Positioning of each nucleotide of the E site and the P site bound codons with respect to the 18S rRNA on the human ribosome was studied by cross-linking with mRNA analogs, derivatives of the hexaribonucleotide UUUGUU (comprising Phe and Val codons) that carried a perfluorophenylazide group on the second or the third uracil, and a derivative of the dodecaribonucleotide UUAGUAUUUAUU with a similar group on the guanine residue. The location of the modified nucleotides at any mRNA position from -3 to +3 (position +1 corresponds to the 5' nucleotide of the P site bound codon) was adjusted by the cognate tRNAs. A modified uridine at positions from -1 to +3 cross-linked to nucleotide G1207 of the 18S rRNA, and to nucleotide G961 when it was in position -2. A modified guanosine cross-linked to nucleotide G1207 if it was in position -3 of the mRNA. These data indicate that nucleotide G961 of the 18S rRNA is close only to mRNA positions -3 and -2, while G1207 is in the vicinity of positions from -3 to +3. The latter suggests that there is a sharp turn between the P and E site bound codons that brings nucleotide G1207 of the 18S rRNA close to each nucleotide of these codons. This correlates well with X-ray crystallographic data on bacterial ribosomes, indicating existence of a sharp turn between the P site and E site bound codons near a conserved nucleotide G926 of the 16S rRNA (corresponding to G1207 in 18S rRNA) close to helix 23b containing the conserved nucleotide 693 of the 16S rRNA (corresponding exactly to G961 of the 18S rRNA).

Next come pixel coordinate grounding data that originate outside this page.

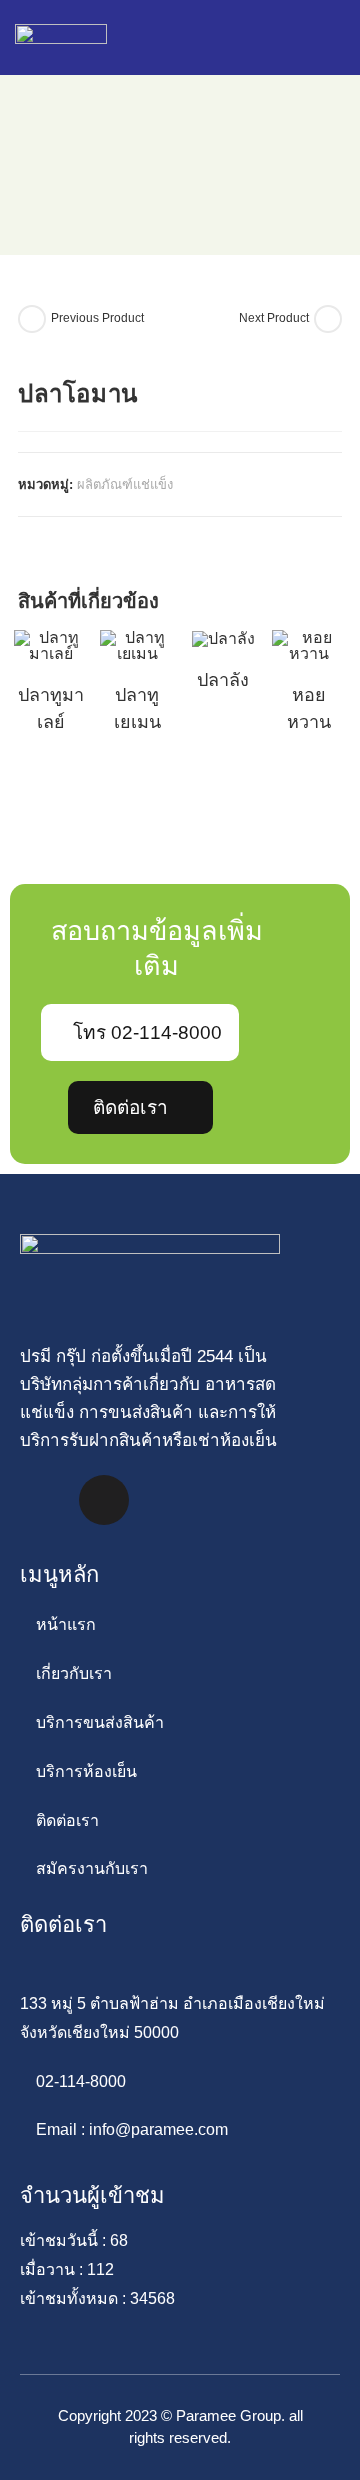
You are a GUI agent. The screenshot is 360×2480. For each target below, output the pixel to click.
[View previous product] (32, 319)
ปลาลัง (223, 680)
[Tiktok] (104, 1500)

通过与mRNA类似物交联,研究了人核糖体上E位点和P位点结合密码子的每个核苷酸相对于18S rRNA的定位。这些mRNA类似物是六核糖核苷酸UUUGUU(包含苯丙氨酸和缬氨酸密码子)的衍生物,在第二个或第三个尿嘧啶上带有全氟苯基叠氮基团,以及十二核糖核苷酸UUAGUAUUUAUU的衍生物,在鸟嘌呤残基上带有类似基团。通过同源tRNA调节修饰核苷酸在从-3到+3的任何mRNA位置的定位(位置+1对应于P位点结合密码子的5'核苷酸)。在-1到+3位置的修饰尿苷与18S rRNA的核苷酸G1207交联,当它处于-2位置时与核苷酸G961交联。如果修饰鸟苷处于mRNA的-3位置,则与核苷酸G1207交联。这些数据表明,18S rRNA的核苷酸G961仅靠近mRNA位置-3和-2,而G1207在-3到+3位置附近。后者表明,在P位点和E位点结合的密码子之间存在急剧转弯,使18S rRNA的核苷酸G1207靠近这些密码子的每个核苷酸。这与细菌核糖体的X射线晶体学数据很好地相关,表明在靠近包含16S rRNA保守核苷酸693(与18S rRNA中的G961完全对应)的螺旋23b的16S rRNA保守核苷酸G926(与18S rRNA中的G1207对应)附近,P位点和E位点结合的密码子之间存在急剧转弯。